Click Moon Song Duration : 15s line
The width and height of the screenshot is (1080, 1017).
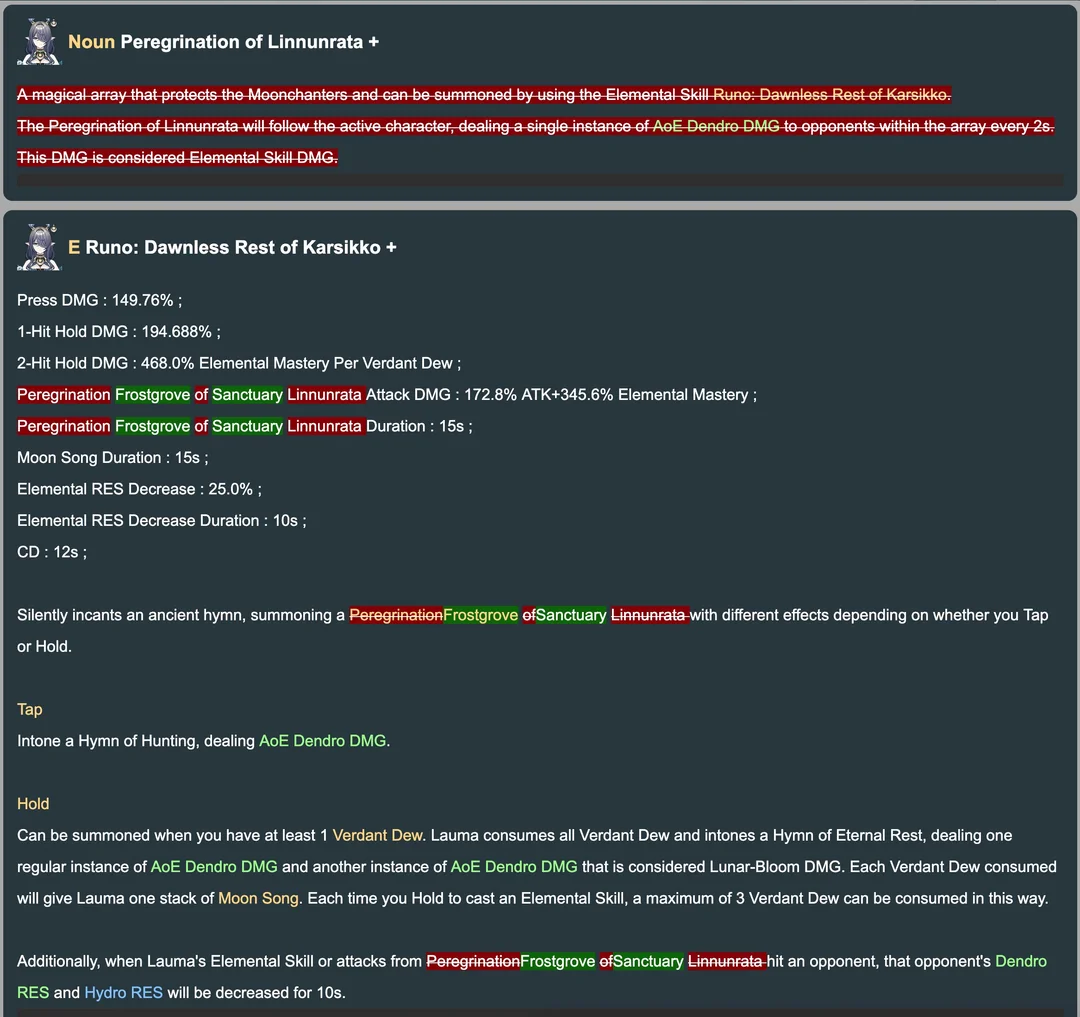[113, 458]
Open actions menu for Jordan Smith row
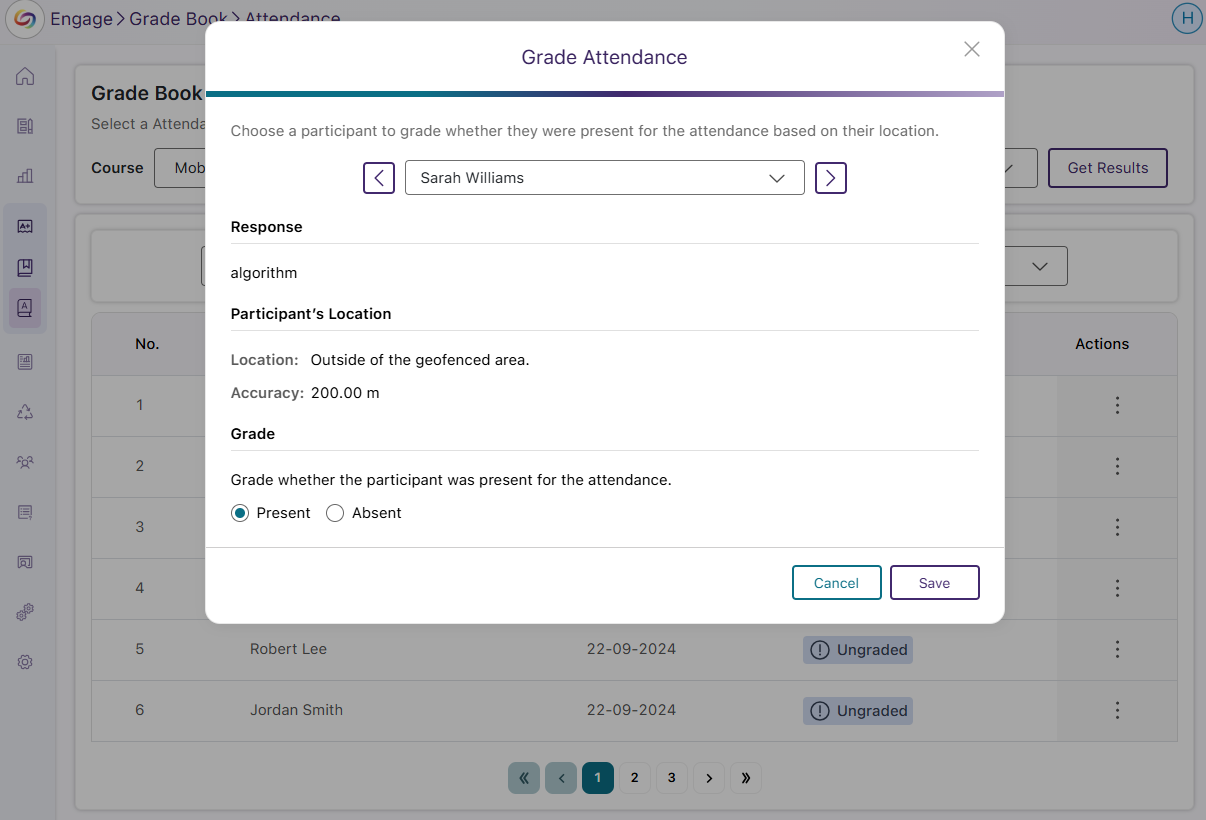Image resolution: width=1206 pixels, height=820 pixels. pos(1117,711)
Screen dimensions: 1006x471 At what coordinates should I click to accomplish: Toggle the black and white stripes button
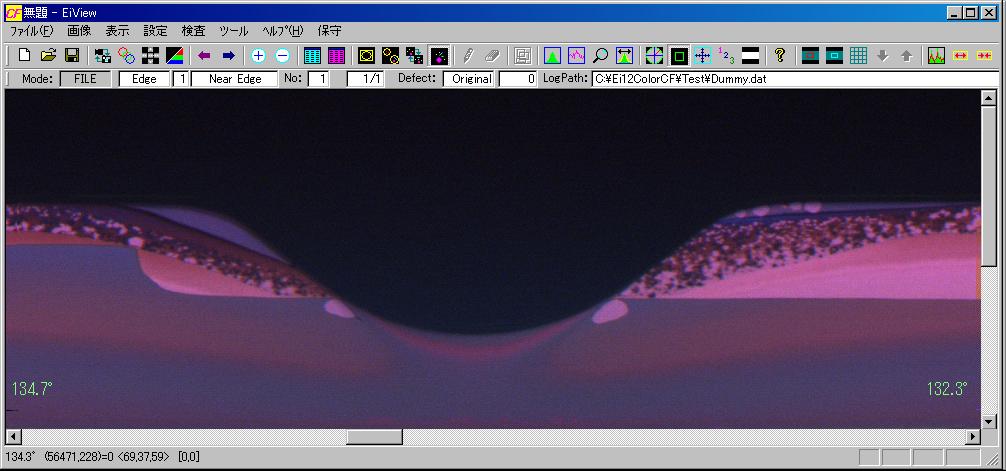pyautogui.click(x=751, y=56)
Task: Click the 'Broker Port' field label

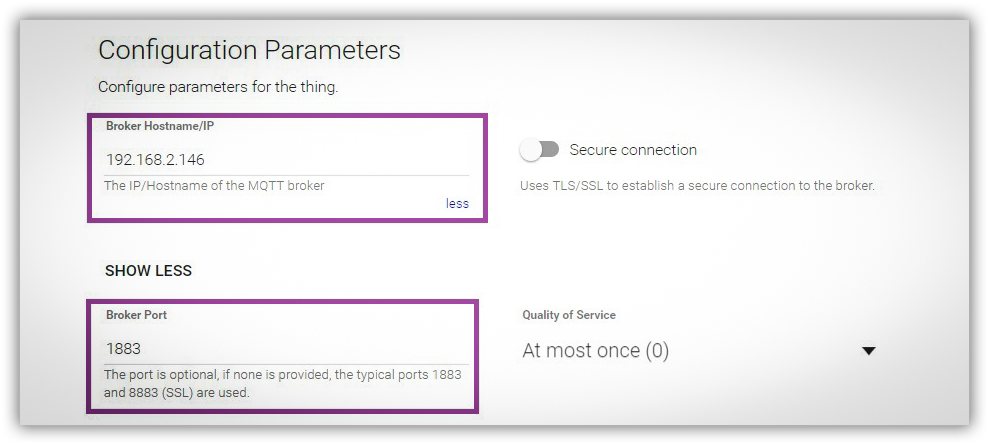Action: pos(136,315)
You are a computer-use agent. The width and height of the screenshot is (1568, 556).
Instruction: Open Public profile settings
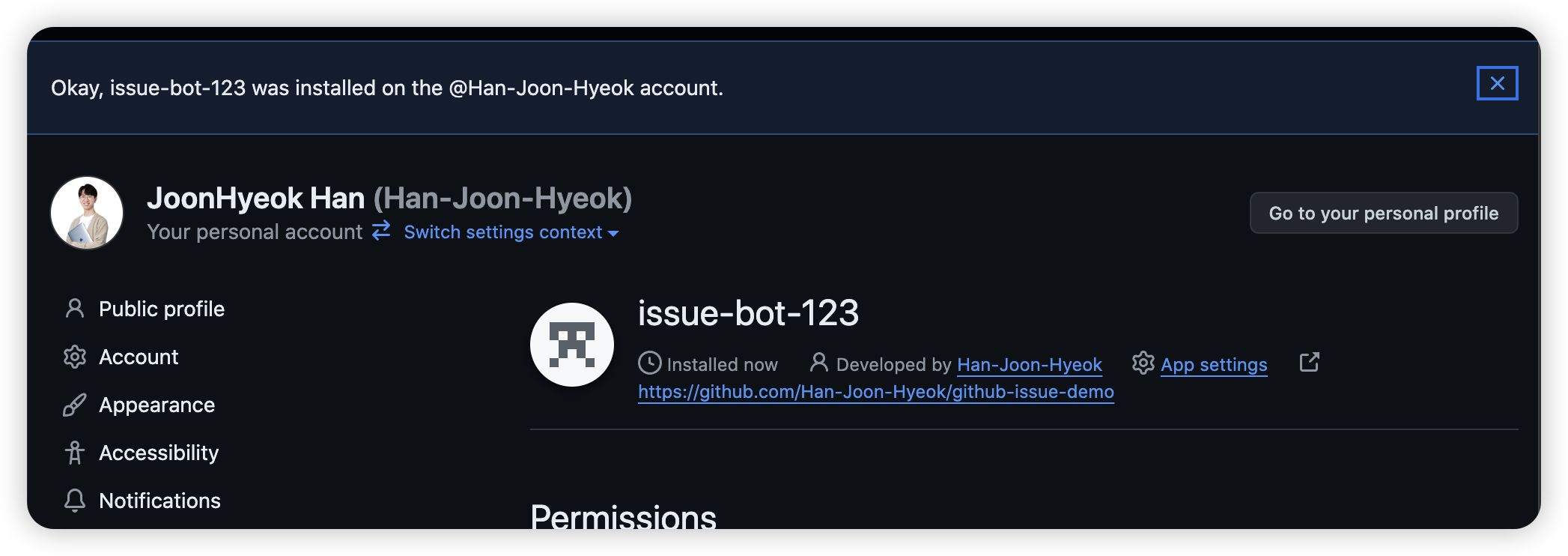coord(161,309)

************

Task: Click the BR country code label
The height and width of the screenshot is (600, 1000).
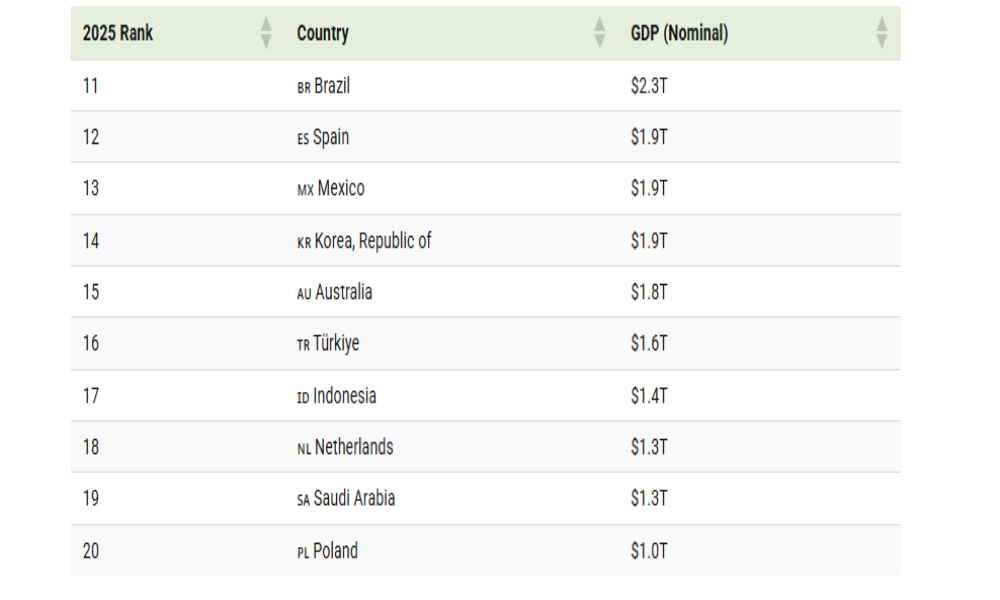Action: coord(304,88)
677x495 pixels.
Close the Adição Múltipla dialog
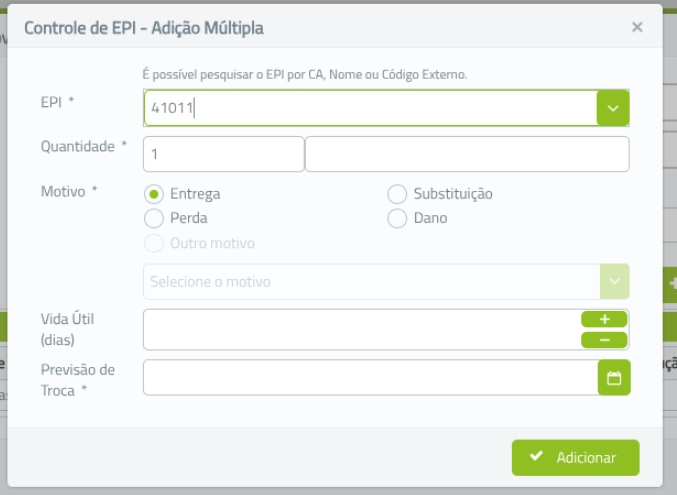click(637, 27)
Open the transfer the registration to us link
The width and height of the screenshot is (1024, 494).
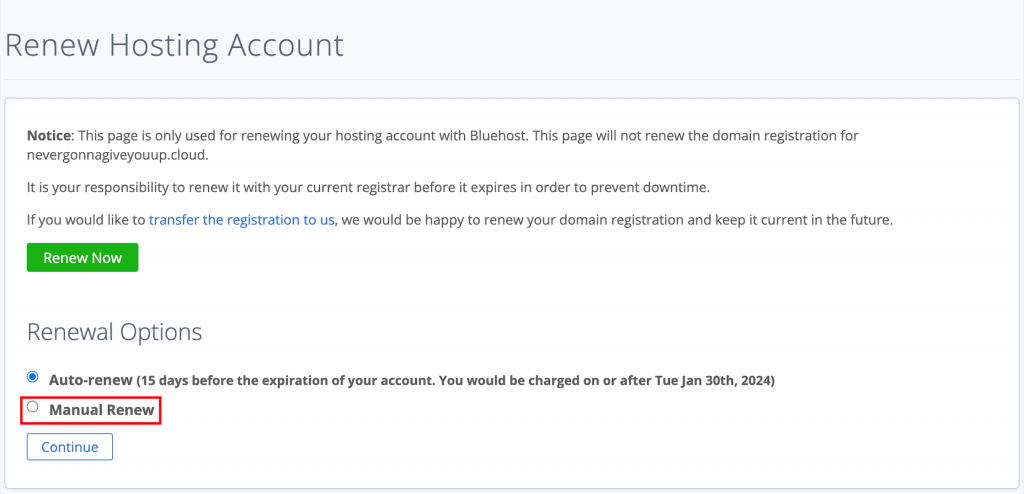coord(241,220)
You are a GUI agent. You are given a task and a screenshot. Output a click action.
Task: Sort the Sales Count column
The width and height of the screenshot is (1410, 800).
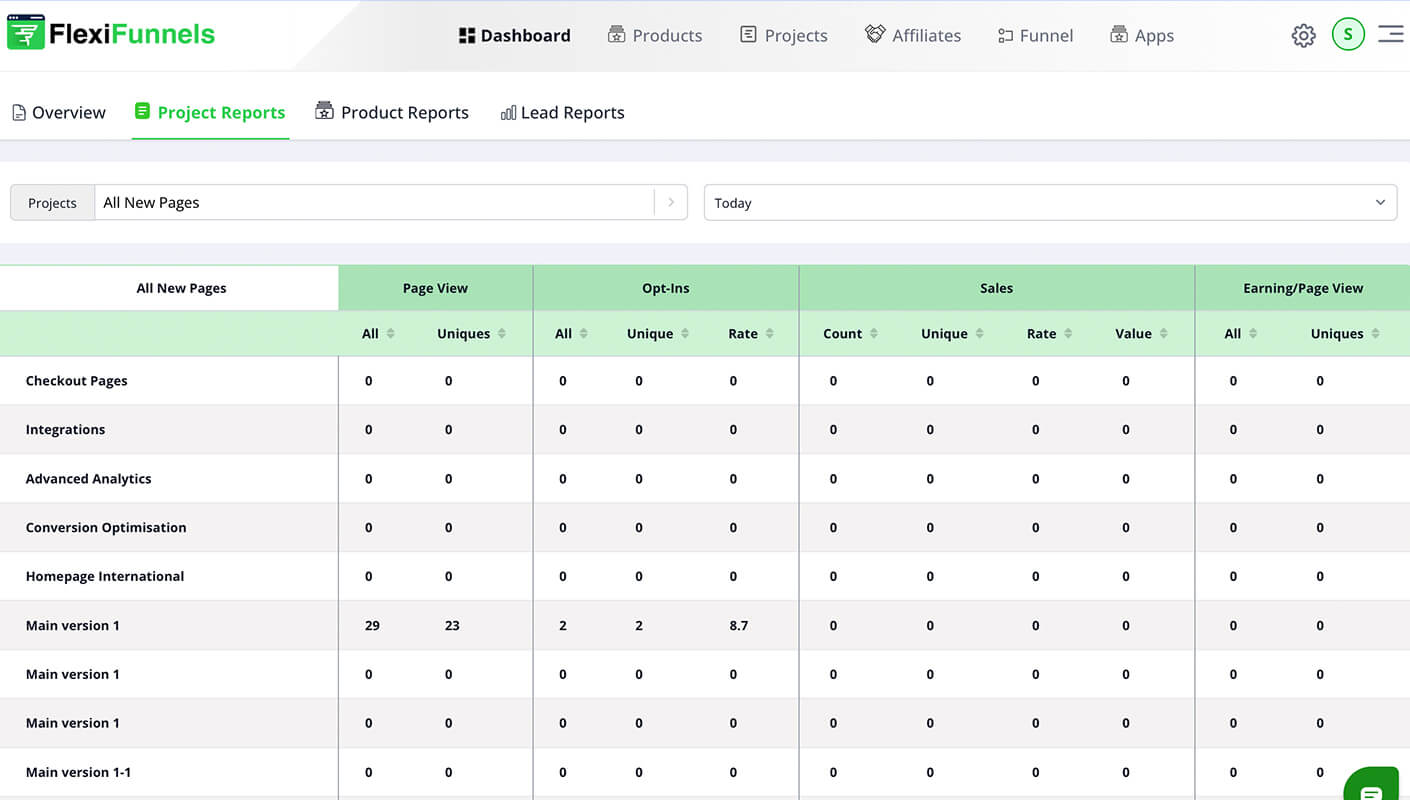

************

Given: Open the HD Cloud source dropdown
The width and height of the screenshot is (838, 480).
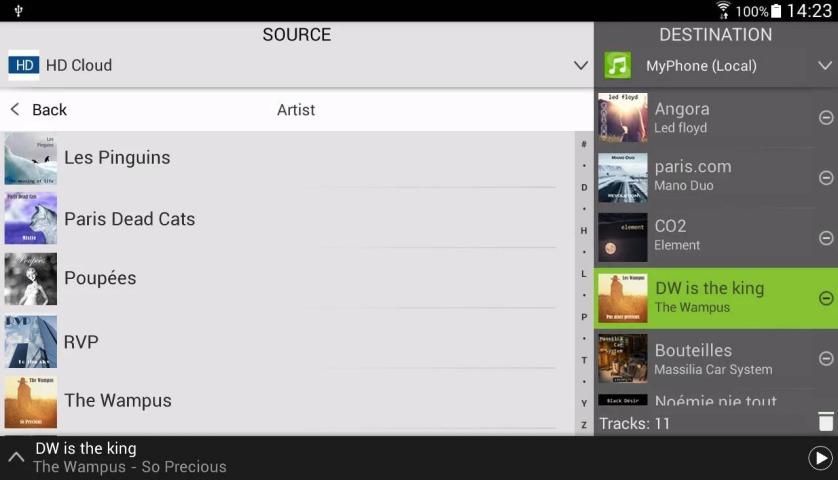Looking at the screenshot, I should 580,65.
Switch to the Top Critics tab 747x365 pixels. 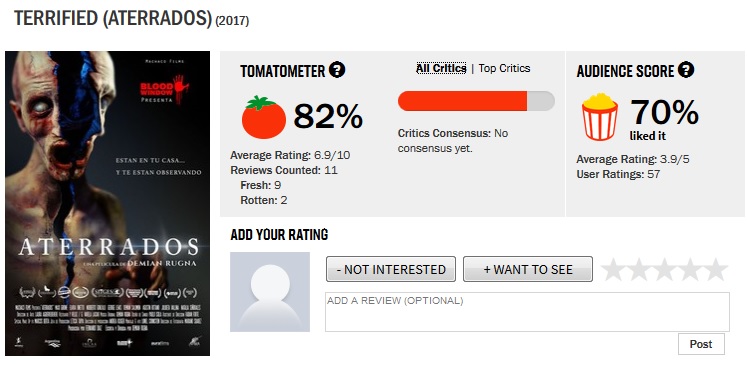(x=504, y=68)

************

WORK TO BE COMPLETED — Count, in the records above, the lines that include "agent", and give the number with nothing added.

EXERCISE OUTPUT — 2